Oh, where do I begin to relate the story of my love affair with Graham Greene, hehe, you're going to understand that pun in a few seconds. My 'affair' with Graham did in fact start with a book title of the same name, "The End of the Affair". Three years ago I was in the middle of a brutal fall semester. You know that point, that time of the year where you have essays in front of you, and readings and Christmas with all of its glorious pressure is baring down on you. I decided that I needed a book unrelated to school. So I took a random walk down an aisle up on the 8th floor and stumbled into the G section of fiction literature. I was just randomly pulling books and looking at titles and then I saw "The End of the Affair". It was a short read, which is what I wanted and it also had a library binding, so there was a lack of a flap jacket and/or information on what the subject or story line of the book was to be. So I sat and read for a few minutes, which turned soon into an hour. Well, I finished that book in two days and I've been hooked on Graham ever since.
There is a lot of mystery around Graham Greene and his true occupation. He worked for the British Intelligence Service and supplied them with information, so there is some question of whether he was a spy who happened to write or a writer who happened to spy. Either way, the writing was a great opportunity for him to travel to various locales around the world and dig into the culture, politics, and people of these places.

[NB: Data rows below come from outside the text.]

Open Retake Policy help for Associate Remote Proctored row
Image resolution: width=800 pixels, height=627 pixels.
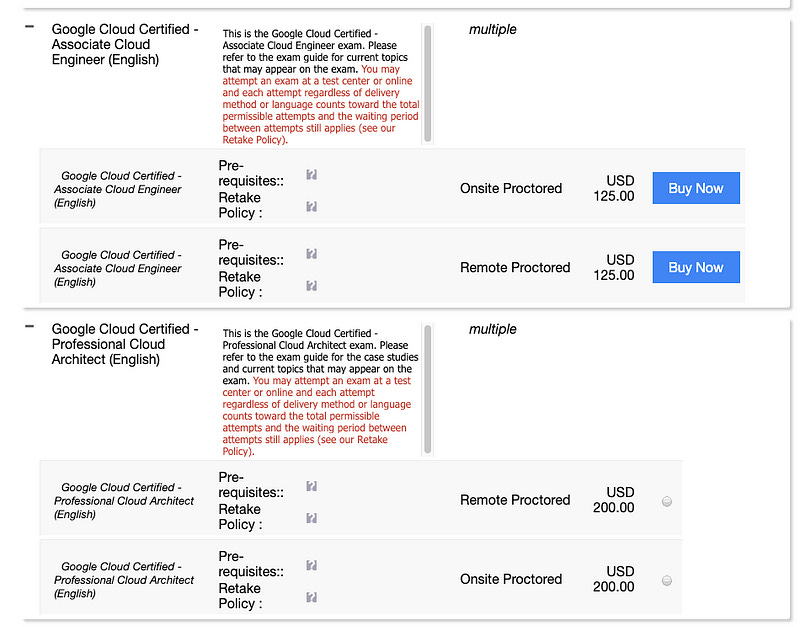(x=311, y=286)
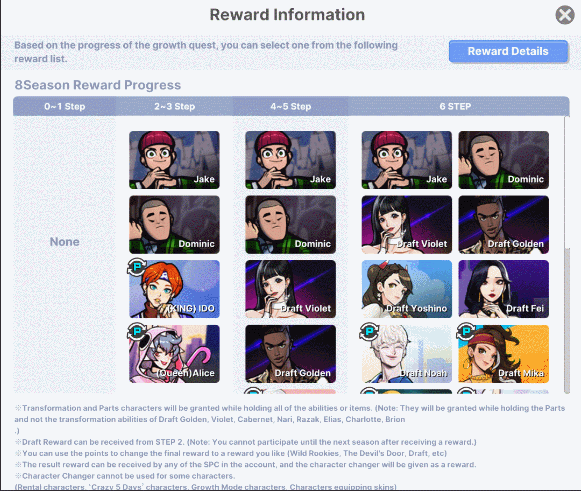The width and height of the screenshot is (581, 491).
Task: Pick Draft Golden in the 4~5 Step column
Action: pos(290,354)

One simply has to look at the various locations that his novels are set in:
Liberia, "Journey Without Maps"
Mexico, "Power and the Glory"
Haiti, "The Comedians"
Vietnam, "The Quiet American"
Sierra Leone, "The Heart of the Matter"
Great Britain, "The End of the Affairs"
Vienna, "The Third Man"
He's traveled quite a bit and what really sells me on Graham's novels is the style with which he writes. I'd offer my own explanation of this but I lack the intelligence to properly put my thoughts into words, so I'll let someone far more qualified do so for me.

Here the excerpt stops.